Sur la piste, il a été intouchable. Mais en coulisses, la légende norvégienne a révélé avoir vécu des jours d'angoisse terrible avant ce premier sacre.
Un peu de tension
Même quand on s'appelle Klæbo, les Jeux restent une épreuve mentale hors norme. Le champion a avoué être arrivé à Milan-Cortina avec la boule au ventre.

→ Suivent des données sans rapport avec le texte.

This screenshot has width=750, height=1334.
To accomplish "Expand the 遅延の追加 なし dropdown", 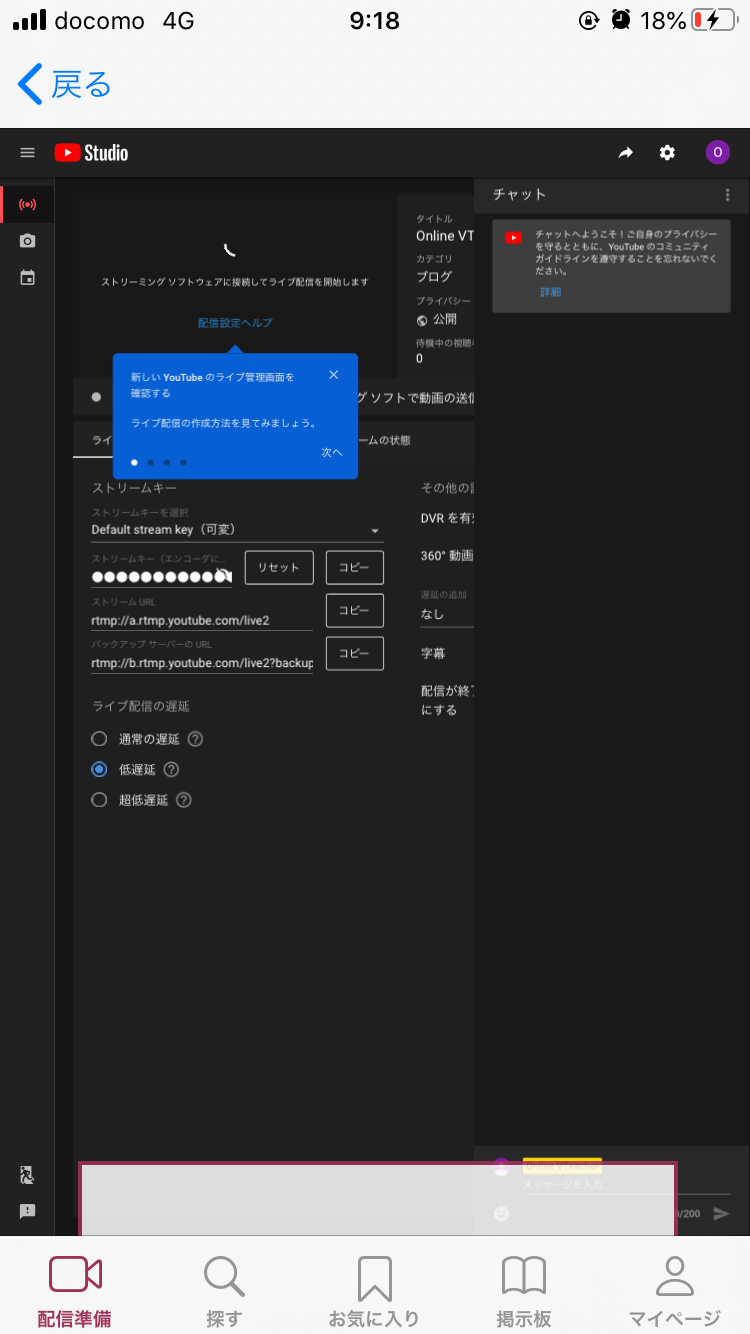I will click(445, 614).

« Les deux derniers jours ont été éprouvants pour les nerfs. J'avais une fréquence cardiaque au repos très élevée ces jours-ci... Mais d'un autre côté, c'est ma troisième fois aux JO, donc on acquiert un peu d'expérience. »
Plus sain, plus heureux
La grande différence avec l'an passé ? Le plaisir. Après des Mondiaux étouffants à domicile, Klæbo revit.
« La saison dernière, la pression était terrible... Cette année, j'ai le sentiment de plus m'amuser.
L'environnement est plus sain autour de moi et j'aime comment les choses ont changé positivement pour ma santé mentale », confie-t-il, apaisé.
La classe envers le Français Desloges
Interrogé sur la polémique du jour (le carton jaune du médaillé d'argent Mathis Desloges), le Norvégien a fait preuve d'un fair-play royal.
« De mon point de vue, un carton jaune suffisait. Si j'avais été dans le jury, j'aurais pris la même décision. »
Peut-il remporter 6 médailles d'or ?
« On verra. C'est un assez bon début », sourit-il. Rendez-vous mardi pour le sprint, où il faudra « se battre pour une autre médaille ».